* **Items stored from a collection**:
○ ○ ○ ○ ○

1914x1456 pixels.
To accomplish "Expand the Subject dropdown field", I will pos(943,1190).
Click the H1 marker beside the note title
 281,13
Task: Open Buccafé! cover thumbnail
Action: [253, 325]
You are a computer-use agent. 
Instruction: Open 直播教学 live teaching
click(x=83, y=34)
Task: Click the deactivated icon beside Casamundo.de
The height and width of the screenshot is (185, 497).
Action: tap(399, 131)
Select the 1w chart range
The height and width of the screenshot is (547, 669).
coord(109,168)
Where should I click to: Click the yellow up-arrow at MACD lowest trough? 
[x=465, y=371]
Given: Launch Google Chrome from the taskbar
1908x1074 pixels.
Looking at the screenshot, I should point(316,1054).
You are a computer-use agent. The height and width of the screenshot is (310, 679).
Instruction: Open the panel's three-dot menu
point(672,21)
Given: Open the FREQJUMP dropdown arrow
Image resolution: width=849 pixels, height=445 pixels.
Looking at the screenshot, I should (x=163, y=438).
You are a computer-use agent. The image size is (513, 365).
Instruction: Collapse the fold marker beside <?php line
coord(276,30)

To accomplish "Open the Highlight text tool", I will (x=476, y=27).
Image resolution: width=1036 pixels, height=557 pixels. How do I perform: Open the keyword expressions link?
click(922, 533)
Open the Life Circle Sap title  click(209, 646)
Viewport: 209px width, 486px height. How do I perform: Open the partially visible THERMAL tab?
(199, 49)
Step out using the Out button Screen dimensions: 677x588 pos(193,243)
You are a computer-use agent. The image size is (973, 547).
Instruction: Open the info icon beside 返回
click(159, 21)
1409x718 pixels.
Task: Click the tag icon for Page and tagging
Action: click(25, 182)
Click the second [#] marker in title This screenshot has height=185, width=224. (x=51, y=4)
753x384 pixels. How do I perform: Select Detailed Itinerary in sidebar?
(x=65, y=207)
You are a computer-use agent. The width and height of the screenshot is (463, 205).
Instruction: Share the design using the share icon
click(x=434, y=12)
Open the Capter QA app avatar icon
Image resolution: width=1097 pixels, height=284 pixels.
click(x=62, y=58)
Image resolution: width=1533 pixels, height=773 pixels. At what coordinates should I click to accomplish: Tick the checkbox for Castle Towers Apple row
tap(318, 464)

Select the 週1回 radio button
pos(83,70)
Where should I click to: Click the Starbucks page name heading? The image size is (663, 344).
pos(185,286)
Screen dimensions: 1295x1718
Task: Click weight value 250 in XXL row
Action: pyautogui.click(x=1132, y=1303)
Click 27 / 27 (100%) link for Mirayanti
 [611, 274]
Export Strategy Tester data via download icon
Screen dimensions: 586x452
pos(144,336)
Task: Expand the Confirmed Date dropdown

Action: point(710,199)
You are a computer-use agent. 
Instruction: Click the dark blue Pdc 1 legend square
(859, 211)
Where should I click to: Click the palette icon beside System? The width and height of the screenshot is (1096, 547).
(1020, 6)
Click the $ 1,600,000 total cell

○ ○ ○ ○ ○

* **Aim**: Copy out every line of the data above exactly as it appears.

* **Response to the task**:
1914x1456 pixels.
To accomplish "Expand the Subject dropdown field", I will pos(943,1190).
Click the H1 marker beside the note title
 281,13
Task: Open Buccafé! cover thumbnail
Action: [253, 325]
You are a computer-use agent. 
Instruction: Open 直播教学 live teaching
click(x=83, y=34)
Task: Click the deactivated icon beside Casamundo.de
The height and width of the screenshot is (185, 497).
Action: tap(399, 131)
Select the 1w chart range
The height and width of the screenshot is (547, 669).
coord(109,168)
Where should I click to: Click the yellow up-arrow at MACD lowest trough? 
[x=465, y=371]
Given: Launch Google Chrome from the taskbar
1908x1074 pixels.
Looking at the screenshot, I should point(316,1054).
You are a computer-use agent. The height and width of the screenshot is (310, 679).
Instruction: Open the panel's three-dot menu
point(672,21)
Given: Open the FREQJUMP dropdown arrow
Image resolution: width=849 pixels, height=445 pixels.
Looking at the screenshot, I should (x=163, y=438).
You are a computer-use agent. The image size is (513, 365).
Instruction: Collapse the fold marker beside <?php line
coord(276,30)

To accomplish "Open the Highlight text tool", I will (x=476, y=27).
Image resolution: width=1036 pixels, height=557 pixels. How do I perform: Open the keyword expressions link?
click(922, 533)
Open the Life Circle Sap title  click(209, 646)
Viewport: 209px width, 486px height. How do I perform: Open the partially visible THERMAL tab?
(199, 49)
Step out using the Out button Screen dimensions: 677x588 pos(193,243)
You are a computer-use agent. The image size is (973, 547).
Instruction: Open the info icon beside 返回
click(159, 21)
1409x718 pixels.
Task: Click the tag icon for Page and tagging
Action: click(25, 182)
Click the second [#] marker in title This screenshot has height=185, width=224. (x=51, y=4)
753x384 pixels. How do I perform: Select Detailed Itinerary in sidebar?
(x=65, y=207)
You are a computer-use agent. The width and height of the screenshot is (463, 205).
Instruction: Share the design using the share icon
click(x=434, y=12)
Open the Capter QA app avatar icon
Image resolution: width=1097 pixels, height=284 pixels.
click(x=62, y=58)
Image resolution: width=1533 pixels, height=773 pixels. At what coordinates should I click to accomplish: Tick the checkbox for Castle Towers Apple row
tap(318, 464)

Select the 週1回 radio button
pos(83,70)
Where should I click to: Click the Starbucks page name heading? The image size is (663, 344).
pos(185,286)
Screen dimensions: 1295x1718
Task: Click weight value 250 in XXL row
Action: pyautogui.click(x=1132, y=1303)
Click 27 / 27 (100%) link for Mirayanti
 [611, 274]
Export Strategy Tester data via download icon
Screen dimensions: 586x452
pos(144,336)
Task: Expand the Confirmed Date dropdown

Action: point(710,199)
You are a computer-use agent. 
Instruction: Click the dark blue Pdc 1 legend square
(859, 211)
Where should I click to: Click the palette icon beside System? The width and height of the screenshot is (1096, 547).
(1020, 6)
Click the $ 1,600,000 total cell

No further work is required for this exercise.